Des bons résultats qui n’empêchent pas l’équipe de l’institut de mettre en place de nouvelles activités. Chargé auparavant de l’insertion professionnelle dans un centre éducatif fermé, Jean-Jacques Reverdy a été embauché en tant que chef de service pour développer de nouveaux projets. En septembre dernier, il a mis en place une auto-école solidaire au sein de l’établissement, de manière à aider les jeunes à passer leur permis. Il a également créé un service de location de scooters. Un dispositif qui devrait être complété par un volet de conduite accompagnée à partir de 16 ans. Quant au restaurant d’application, qui fonctionne actuellement une fois par semaine, il devrait devenir en 2012 un hôtel-restaurant pédagogique, avec pour objectif la délivrance d’un diplôme validé par l’AFPA. Un potager pédagogique devrait aussi voir le jour afin d’alimenter le restaurant.

POLÉMIQUE
Des mineurs qui coûtent cher ?

L’Institut protestant de Saverdun est doté d’un budget annuel de 3,4 millions d’euros, financé sur le système du prix de journée par les conseils généraux placeurs. Soit, entre 2002 et 2009, à 73,4 % par Paris, à 16,75 % par l’Ariège et à 9,85 % par le Bas-Rhin. Début 2010, il a été pris dans une polémique lancée par le président du conseil général de l’Ariège, le socialiste Augustin Bonrepaux. En effet, celui-ci estime que les mineurs isolés étrangers coûtent trop cher à un département pauvre comme le sien : 1,5 million d’euros, soit 12 % des crédits affectés à l’enfance et 1 % du budget total du conseil général (3). Il pointe également du doigt la mauvaise répartition de l’accueil de ces jeunes entre départements et juge qu’ils relèvent de la responsabilité de l’Etat. « Il regrettait aussi que le conseil général paie pour des personnes qui repartaient ensuite, souligne Nicolas Männlein, éducateur technique spécialisé à l’Institut protestant. Or, pour nous, ce n’est pas vrai. » En effet, 60 % des jeunes placés par l’ASE de l’Ariège à l’Institut protestant se seraient installés dans le département. C’est aussi le cas de certains mineurs placés par l’ASE de Paris. Une chance, selon lui, pour un département touché par l’exode rural.

Notes

(1) Institut protestant : hameau d’enfants de Jeanne-Petite – 09700 Saverdun – Tél. 05 61 60 30 02.

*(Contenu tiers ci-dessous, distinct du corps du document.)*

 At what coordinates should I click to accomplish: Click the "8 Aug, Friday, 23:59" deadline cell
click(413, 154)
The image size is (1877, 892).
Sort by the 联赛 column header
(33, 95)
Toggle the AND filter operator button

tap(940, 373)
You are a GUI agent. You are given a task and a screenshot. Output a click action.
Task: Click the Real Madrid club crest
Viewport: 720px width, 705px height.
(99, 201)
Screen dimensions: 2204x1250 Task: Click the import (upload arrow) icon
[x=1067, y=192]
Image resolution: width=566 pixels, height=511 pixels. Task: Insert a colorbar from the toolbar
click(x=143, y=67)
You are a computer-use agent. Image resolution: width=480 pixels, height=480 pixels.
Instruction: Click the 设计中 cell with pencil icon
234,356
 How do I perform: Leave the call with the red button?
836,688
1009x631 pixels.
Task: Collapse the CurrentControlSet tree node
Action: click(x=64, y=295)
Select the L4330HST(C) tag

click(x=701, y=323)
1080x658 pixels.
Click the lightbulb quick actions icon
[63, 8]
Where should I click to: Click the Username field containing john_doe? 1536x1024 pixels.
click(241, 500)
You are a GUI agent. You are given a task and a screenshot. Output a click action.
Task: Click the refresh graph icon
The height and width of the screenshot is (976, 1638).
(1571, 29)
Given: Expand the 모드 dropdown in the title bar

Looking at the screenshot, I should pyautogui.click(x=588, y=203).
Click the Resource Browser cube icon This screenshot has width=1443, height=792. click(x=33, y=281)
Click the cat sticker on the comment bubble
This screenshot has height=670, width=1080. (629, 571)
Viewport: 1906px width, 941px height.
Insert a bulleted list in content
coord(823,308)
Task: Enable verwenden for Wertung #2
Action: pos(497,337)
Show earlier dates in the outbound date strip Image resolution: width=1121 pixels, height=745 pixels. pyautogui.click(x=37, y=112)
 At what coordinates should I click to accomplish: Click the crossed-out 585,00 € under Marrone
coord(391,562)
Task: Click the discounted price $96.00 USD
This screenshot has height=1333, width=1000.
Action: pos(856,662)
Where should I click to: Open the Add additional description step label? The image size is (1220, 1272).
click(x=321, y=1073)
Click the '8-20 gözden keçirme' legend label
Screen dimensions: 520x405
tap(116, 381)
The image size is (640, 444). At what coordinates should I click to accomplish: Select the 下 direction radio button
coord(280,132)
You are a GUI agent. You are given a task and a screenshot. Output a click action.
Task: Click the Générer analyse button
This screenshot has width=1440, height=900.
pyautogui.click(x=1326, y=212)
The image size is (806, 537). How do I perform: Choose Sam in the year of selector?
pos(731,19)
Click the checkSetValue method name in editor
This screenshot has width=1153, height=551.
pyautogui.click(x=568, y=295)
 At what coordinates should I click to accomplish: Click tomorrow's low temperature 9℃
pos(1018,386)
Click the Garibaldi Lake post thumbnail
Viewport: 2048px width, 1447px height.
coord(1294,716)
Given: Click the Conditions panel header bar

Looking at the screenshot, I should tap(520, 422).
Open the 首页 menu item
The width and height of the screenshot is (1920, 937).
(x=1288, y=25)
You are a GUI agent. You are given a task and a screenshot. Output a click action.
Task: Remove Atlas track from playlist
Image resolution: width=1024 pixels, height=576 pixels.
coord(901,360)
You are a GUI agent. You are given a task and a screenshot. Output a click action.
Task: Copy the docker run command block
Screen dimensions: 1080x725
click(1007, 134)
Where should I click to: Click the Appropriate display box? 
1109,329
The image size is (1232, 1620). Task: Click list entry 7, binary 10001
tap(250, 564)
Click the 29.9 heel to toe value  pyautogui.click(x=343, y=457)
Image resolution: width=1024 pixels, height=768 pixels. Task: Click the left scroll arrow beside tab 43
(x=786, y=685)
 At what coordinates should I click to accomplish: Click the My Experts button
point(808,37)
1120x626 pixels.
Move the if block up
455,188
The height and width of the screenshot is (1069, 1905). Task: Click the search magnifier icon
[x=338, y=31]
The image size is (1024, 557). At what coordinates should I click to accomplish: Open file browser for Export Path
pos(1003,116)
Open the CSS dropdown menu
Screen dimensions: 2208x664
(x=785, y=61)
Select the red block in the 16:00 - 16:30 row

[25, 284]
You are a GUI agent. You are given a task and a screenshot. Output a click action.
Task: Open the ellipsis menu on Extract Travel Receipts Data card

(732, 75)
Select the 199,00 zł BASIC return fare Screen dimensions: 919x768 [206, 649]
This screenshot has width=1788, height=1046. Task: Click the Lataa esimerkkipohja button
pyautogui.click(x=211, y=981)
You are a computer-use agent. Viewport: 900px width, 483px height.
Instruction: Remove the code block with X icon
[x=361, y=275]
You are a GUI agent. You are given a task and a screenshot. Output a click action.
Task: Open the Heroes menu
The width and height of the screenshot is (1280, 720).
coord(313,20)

(2) Le projet de loi « relatif à l’immigration, à l’intégration et à la nationalité », actuellement en cours de discussion, prévoit la délivrance d’une carte de séjour pour les mineurs étrangers isolés confiés à l’ASE entre 16 et 18 ans à condition qu’ils aient suivi une formation sérieuse.

(3) L’aide sociale à l’enfance du département où le mineur isolé étranger a été au départ pris en charge paie pour lui le prix de journée jusqu’à ses 18 ans (ou ses 21 ans en cas de contrat jeune majeur).